===== THE DATA =====
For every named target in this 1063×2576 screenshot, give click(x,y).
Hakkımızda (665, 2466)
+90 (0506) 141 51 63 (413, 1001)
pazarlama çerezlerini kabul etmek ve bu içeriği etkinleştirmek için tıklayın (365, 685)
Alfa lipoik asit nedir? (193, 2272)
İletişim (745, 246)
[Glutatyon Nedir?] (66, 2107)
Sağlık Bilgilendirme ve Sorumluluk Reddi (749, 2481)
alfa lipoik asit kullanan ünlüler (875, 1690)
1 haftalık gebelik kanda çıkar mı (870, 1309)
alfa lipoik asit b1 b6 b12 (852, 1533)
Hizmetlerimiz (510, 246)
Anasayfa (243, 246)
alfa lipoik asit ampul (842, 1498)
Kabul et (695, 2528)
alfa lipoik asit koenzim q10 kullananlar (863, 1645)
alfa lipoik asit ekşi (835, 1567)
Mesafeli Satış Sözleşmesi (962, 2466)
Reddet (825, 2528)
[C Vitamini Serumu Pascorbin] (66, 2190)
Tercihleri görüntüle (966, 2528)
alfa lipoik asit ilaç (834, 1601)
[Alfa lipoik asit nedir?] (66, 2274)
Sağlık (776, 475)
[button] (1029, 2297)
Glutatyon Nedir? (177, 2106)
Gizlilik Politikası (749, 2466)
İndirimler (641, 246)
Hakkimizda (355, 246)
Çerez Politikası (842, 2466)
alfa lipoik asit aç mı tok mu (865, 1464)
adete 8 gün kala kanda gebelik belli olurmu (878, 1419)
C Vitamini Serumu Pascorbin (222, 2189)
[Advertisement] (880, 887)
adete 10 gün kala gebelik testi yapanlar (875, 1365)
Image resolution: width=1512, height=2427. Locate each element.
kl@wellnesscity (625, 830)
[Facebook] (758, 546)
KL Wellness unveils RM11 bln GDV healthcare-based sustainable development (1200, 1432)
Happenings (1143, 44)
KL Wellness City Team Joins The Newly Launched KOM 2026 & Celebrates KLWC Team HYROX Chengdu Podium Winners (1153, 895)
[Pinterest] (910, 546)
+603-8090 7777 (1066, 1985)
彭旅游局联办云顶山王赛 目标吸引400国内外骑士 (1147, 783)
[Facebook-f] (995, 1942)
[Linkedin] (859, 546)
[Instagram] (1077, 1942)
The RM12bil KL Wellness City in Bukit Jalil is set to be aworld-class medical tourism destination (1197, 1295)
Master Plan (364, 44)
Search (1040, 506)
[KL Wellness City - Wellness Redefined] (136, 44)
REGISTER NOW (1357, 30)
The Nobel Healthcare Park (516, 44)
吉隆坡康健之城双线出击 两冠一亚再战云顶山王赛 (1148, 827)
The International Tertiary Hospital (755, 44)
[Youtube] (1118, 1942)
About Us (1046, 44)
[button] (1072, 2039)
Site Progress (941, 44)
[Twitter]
=====
Say how many lines of the records include the word "kala", and give nothing but the number.

2